The commission recommended that Widerøe update its maps for Brønnøysund, review and improve its landing procedures, improve its internal control procedures to ensure that pilots follow the airline's flight operation regulations, and introduce the Sterile Cockpit Rule. The commission recommended that the Civil Aviation Administration change the flight paths at Brønnøysund to increase the altitude around Torghatten. Flight 710 was the second of four fatal Widerøe accidents which occurred between 1982 and 1993. In the first accident, Flight 933, a poor cockpit culture had also been discovered, but little was followed up, in part because of a conspiracy theory which surfaced regarding a collision with a fighter jet. Also in the following two major Widerøe accidents, Flight 893 in 1990 and Flight 744 in 1993, the investigation uncovered operational shortcomings.

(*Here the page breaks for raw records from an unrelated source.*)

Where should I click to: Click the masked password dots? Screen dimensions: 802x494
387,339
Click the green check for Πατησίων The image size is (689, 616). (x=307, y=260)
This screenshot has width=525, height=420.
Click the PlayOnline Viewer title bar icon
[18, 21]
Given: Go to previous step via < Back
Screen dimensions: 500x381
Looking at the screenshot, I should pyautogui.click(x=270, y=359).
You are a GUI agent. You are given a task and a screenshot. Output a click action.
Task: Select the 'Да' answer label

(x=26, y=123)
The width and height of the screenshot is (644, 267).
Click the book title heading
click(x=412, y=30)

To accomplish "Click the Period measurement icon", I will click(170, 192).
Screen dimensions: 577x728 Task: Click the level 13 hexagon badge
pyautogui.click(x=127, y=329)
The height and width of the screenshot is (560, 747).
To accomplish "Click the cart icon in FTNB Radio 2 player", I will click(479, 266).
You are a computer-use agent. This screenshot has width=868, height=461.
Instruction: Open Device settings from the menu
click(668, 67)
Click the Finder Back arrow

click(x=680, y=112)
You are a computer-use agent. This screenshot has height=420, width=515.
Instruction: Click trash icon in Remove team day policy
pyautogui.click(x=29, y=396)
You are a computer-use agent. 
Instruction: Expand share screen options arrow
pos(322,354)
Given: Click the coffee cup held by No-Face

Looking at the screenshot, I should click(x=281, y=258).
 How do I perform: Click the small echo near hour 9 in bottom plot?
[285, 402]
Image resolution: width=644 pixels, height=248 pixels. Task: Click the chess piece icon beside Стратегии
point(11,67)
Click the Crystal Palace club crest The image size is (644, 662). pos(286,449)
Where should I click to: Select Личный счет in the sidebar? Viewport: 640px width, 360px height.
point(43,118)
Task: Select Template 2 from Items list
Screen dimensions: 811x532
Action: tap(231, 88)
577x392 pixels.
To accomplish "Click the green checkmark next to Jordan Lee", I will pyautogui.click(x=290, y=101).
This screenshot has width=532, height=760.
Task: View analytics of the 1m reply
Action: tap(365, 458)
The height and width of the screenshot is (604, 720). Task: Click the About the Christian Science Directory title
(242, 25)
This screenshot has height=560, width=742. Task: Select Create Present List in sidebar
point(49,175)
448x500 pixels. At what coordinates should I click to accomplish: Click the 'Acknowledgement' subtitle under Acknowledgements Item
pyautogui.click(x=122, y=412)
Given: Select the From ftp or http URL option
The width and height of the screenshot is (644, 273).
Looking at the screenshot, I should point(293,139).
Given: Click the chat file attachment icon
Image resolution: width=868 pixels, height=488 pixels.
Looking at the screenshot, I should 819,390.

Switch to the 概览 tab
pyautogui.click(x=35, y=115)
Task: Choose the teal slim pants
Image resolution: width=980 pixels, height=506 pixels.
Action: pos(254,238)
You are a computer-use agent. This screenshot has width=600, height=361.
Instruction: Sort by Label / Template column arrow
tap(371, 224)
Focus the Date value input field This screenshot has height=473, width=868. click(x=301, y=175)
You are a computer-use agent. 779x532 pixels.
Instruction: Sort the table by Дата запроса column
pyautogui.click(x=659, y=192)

The press had an aggressive coverage of the accident. Several major press organizations attended the memorial service, and newspapers published close-up pictures of crying next of kin on their front pages. The Norwegian Press Complaints Commission, a committee appointed by the newspapers themselves, acquitted Dagbladet after a complaint for their aggressive image use. However, the accident coverage started an internal debate among journalists about their coverage of major accidents. The conclusion was that private sorrow was not to be covered in the media and since the media has had a strict self-enforcement of such a policy.
Brønnøysund Airport installed the SCAT-I satellite-based landing system on 29 October 2007. Avinor's Steinar Hamar stated at the opening ceremony that the system would have prevented both Flight 710 and Flight 744 at Namsos Airport in 1993. The roll-out, taking place at most of Avinor's regional airports, is scheduled for completion in 2013.